Who listens to New Year’s Eve DUI warnings?

Photo by Earl Estrera

ST. GEORGE – As New Year’s Eve approaches, public service announcements citing the dangers of drinking and driving typically dominate the airwaves. Television and radio ads multiply alongside the patrol officers keeping an eye out for anyone who may be driving under the influence.

So who actually listens to these warnings? Apparently people in Utah do.

According to ZeroFatalities.com, there were no DUI-related traffic fatalities over the Christmas and New Year’s holiday weekends in 2010.

Of course, counsel against drunk driving is relatively basic and universal according to Lt. Shawn Hinton of the Utah Highway Patrol.

“The simplest tip is not to drink and drive,” Hinton said.

He said two particular ways he knew of that kept drunk driving down were people who had a designated driver with them, or went to a party and stayed put the whole night through. Whether staying put all night is originally intended or not, Hinton added that it was a good idea to plan ahead.

“Have a plan in place if you’re going to drink and drive,” he said.

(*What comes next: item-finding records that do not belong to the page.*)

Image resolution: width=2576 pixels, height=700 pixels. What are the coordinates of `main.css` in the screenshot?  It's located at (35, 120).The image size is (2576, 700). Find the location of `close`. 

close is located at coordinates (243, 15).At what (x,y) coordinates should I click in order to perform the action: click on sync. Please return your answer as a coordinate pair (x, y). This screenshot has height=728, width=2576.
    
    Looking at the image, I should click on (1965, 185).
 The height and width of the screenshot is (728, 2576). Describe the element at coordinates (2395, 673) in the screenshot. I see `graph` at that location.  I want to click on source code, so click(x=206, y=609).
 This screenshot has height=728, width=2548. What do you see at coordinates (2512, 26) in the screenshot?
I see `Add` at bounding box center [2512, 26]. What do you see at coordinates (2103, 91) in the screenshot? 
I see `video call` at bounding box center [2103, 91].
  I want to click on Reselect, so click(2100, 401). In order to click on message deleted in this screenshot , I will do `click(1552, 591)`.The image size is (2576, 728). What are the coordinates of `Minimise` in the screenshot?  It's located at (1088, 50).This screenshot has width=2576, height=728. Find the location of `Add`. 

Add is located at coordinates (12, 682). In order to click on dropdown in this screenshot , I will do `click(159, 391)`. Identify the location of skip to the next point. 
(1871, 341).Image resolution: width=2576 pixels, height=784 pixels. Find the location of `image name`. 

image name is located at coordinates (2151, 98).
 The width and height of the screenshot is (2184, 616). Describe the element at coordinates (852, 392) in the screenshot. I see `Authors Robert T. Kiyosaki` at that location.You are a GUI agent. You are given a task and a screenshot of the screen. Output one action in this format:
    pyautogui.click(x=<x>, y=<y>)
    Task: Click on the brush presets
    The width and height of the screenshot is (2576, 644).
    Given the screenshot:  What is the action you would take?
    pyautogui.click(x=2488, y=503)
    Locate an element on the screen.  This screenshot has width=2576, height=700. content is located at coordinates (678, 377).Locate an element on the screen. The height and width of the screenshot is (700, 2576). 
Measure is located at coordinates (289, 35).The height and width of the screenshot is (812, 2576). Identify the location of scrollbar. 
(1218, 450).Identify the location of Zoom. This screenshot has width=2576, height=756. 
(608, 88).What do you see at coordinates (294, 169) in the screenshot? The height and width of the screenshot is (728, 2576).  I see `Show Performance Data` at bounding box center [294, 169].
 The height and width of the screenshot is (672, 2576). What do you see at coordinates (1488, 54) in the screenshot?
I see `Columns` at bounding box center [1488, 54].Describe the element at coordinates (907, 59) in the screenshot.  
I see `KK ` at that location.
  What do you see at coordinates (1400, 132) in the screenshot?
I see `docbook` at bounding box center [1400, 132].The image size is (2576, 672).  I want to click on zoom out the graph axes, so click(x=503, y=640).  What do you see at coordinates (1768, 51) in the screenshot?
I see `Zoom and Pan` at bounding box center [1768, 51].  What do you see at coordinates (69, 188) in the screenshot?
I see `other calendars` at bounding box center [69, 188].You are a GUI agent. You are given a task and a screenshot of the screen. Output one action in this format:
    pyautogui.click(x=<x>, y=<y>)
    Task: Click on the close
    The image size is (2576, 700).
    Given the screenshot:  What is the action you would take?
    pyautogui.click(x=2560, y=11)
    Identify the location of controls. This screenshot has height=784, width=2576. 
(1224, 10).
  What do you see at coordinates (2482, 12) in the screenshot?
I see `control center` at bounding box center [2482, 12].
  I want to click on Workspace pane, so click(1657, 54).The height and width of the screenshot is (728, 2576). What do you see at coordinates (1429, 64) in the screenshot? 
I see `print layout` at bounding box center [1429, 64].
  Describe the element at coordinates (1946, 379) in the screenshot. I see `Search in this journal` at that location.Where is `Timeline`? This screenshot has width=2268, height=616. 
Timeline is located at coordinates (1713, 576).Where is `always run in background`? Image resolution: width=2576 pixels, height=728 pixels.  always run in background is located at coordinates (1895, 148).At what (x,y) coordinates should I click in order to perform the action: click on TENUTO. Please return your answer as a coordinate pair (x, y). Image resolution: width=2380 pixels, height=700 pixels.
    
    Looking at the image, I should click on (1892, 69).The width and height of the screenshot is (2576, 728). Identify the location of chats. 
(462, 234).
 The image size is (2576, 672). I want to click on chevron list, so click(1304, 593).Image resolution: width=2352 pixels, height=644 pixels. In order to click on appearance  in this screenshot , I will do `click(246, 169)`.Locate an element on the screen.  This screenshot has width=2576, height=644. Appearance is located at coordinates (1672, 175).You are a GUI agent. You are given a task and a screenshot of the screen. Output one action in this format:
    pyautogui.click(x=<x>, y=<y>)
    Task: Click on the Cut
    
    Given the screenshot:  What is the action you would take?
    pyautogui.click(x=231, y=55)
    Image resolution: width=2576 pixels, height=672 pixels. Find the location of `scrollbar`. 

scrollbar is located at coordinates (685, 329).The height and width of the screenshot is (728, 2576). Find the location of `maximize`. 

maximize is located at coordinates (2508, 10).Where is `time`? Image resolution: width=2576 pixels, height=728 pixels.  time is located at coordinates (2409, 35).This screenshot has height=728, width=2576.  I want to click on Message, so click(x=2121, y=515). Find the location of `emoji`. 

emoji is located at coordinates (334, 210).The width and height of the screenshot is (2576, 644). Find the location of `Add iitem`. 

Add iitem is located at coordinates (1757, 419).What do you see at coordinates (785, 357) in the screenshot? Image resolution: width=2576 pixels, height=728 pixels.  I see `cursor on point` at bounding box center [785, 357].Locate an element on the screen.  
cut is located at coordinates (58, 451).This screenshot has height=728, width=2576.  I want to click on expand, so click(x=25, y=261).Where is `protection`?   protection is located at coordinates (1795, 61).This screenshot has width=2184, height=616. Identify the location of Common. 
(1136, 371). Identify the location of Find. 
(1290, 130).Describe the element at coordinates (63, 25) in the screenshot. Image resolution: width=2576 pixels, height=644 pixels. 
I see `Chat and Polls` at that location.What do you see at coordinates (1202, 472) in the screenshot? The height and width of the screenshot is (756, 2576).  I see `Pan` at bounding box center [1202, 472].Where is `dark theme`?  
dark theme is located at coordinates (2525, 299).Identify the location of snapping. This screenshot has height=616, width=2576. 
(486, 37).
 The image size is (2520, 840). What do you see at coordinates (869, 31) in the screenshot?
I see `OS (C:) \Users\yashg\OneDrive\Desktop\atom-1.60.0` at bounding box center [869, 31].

Here are some suggestions to avoid driving under the influence over the New Year’s weekend:

  • “If you’re going to drink, don’t drive,” Hinton advises.
  • Have a designated driver.
  • Give the keys of the car to a friend.
  • Plan not to be anywhere alcohol is served.
  • Make plans that do not involve the use of a vehicle.
  • Call a friend or a cab for a ride home if necessary.

While DUI-related fatalities were non-existent over the New Year’s weekend last year, DUI-caused accidents still counted for 35 deaths in the state for 2010. ZeroFatality.com ranks DUIs as the third highest fatality type on Utah’s roads. The first is improper restraint at 89 deaths, followed by 70 speed-related deaths.

It should be noted that a fatality may encompass one of these categories, or all three, plus a number of others.

There were 16 DUI-caused fatalities in Washington County in 2010, making it fourth in the state overall. It followed behind Salt Lake County with 56 deaths; Utah County with 31 deaths; and Weber County with 17 deaths.

Utah’s driest counties were Wayne, Morgan and Piute.

Despite the deaths, Utah currently ranks at no. 1 in the nation for deaths connected to underage drinking according to MADD.org.

Utah had a recorded 44 deaths connected to DUI’s. The state with the highest fatality rate was South Carolina with 357 reported fatalities.

DUI statistics for Utah can be acquired at ZeroFatalities.com. National statistics can be found at MADD.org.